- **課題の詳細**: 下に示すギリシャ神話のエコーを紹介する文章のうち、「ではさっそくいってみよう!」から「なたも触れてみてくださいね。」に至るまでをすべて、一字も変えずに書き写してください。

こんにちは!
今回はギリシャ神話より山の精霊エコーを紹介するよ!



今回はニンフの紹介ね
彼女はどんなキャラクターなの?



彼女はキタイロン山に住む山のニンフで、ゼウスとヘラのゴタゴタに巻き込まれて「声」だけの存在になるんだ!



反響やこだまを意味する「echo」の由来なのじゃ



ではさっそくいってみよう!
このシリーズでは、忙しいけど「ギリシャ神話」についてサクっと理解したいという方向けに、「かんたん・わかりやすい」がテーマの神々の解説記事を掲載していきます。
雄大なエーゲ海と石灰岩の大地が生み出した、欲望に忠実な神々による暴力的でありながらもどこかユーモラスな物語群が、あなたに新たなエンターテイメントとの出会いをお約束します。
人間味溢れる自由奔放な神々の色彩豊かで魅力的な物語に、ぜひあなたも触れてみてくださいね。

- **記録の抜粋**:
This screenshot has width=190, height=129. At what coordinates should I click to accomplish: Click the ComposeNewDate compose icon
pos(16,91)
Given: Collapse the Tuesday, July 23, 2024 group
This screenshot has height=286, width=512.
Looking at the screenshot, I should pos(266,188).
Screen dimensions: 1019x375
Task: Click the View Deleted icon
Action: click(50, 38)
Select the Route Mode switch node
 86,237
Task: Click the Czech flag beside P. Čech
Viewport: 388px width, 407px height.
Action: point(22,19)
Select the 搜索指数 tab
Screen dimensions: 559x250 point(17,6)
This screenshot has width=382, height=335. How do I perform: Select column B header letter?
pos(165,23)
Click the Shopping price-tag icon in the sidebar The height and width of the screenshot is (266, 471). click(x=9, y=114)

--

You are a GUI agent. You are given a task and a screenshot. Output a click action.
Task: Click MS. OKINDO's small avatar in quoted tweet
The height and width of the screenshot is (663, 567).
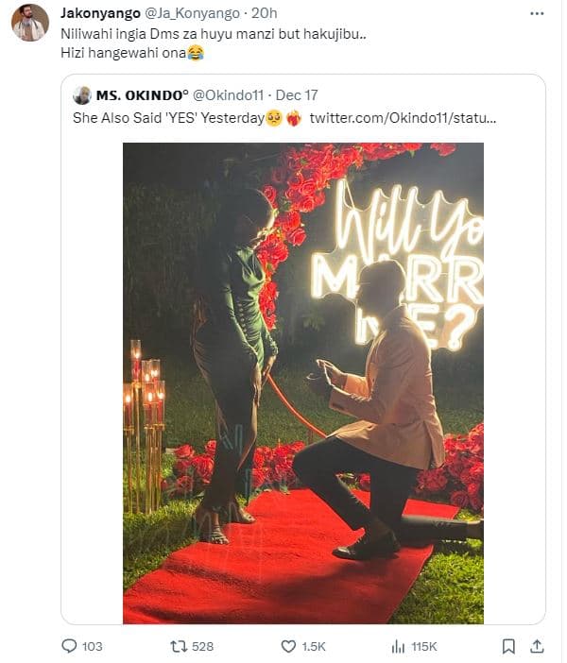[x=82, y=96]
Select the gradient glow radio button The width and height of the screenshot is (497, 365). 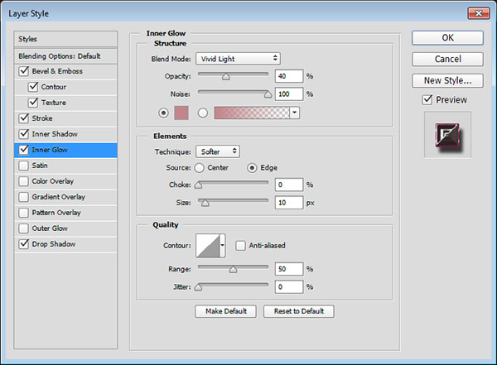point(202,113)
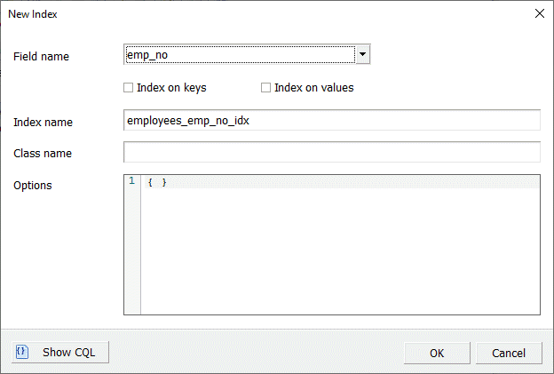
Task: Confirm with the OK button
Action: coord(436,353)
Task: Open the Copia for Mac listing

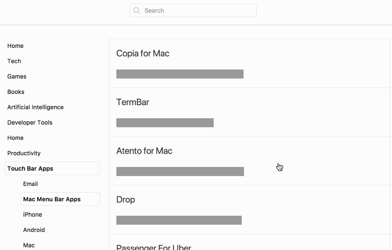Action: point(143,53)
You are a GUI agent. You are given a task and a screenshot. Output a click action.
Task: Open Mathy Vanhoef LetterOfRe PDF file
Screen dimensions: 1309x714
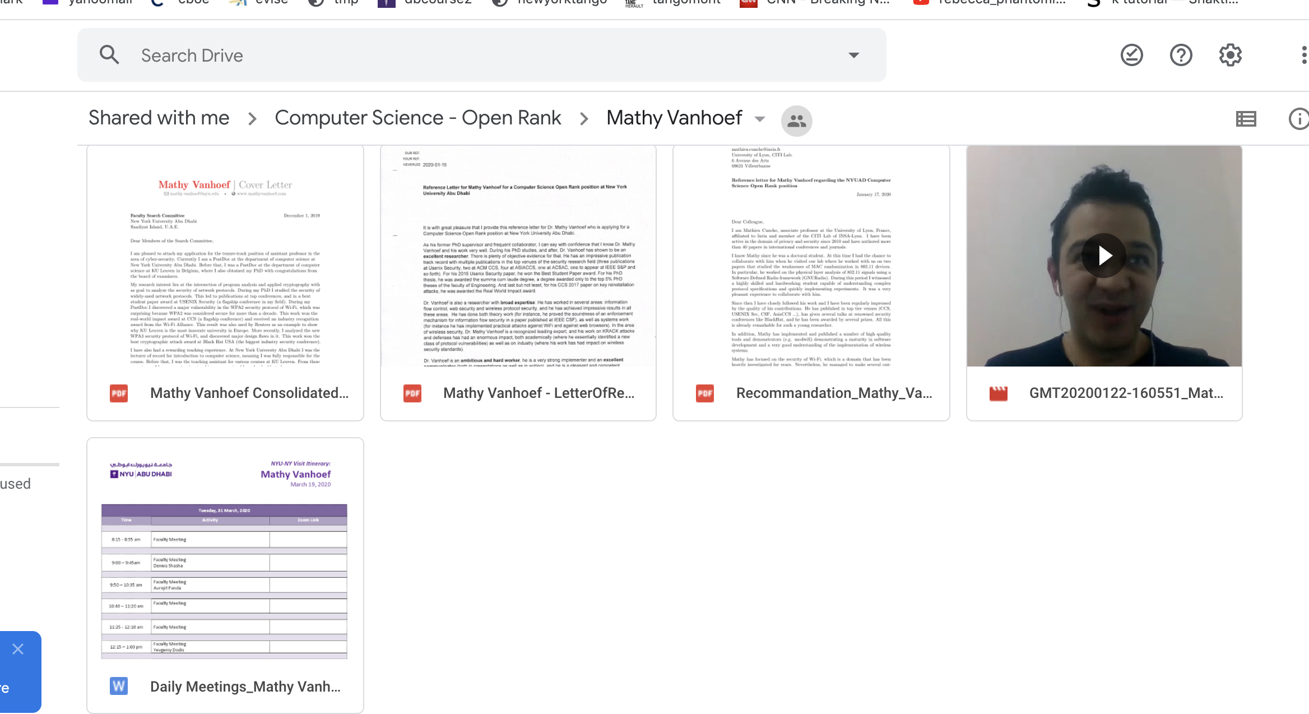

- **課題の解答**:
ではさっそくいってみよう!
このシリーズでは、忙しいけど「ギリシャ神話」についてサクっと理解したいという方向けに、「かんたん・わかりやすい」がテーマの神々の解説記事を掲載していきます。
雄大なエーゲ海と石灰岩の大地が生み出した、欲望に忠実な神々による暴力的でありながらもどこかユーモラスな物語群が、あなたに新たなエンターテイメントとの出会いをお約束します。
人間味溢れる自由奔放な神々の色彩豊かで魅力的な物語に、ぜひあなたも触れてみてくださいね。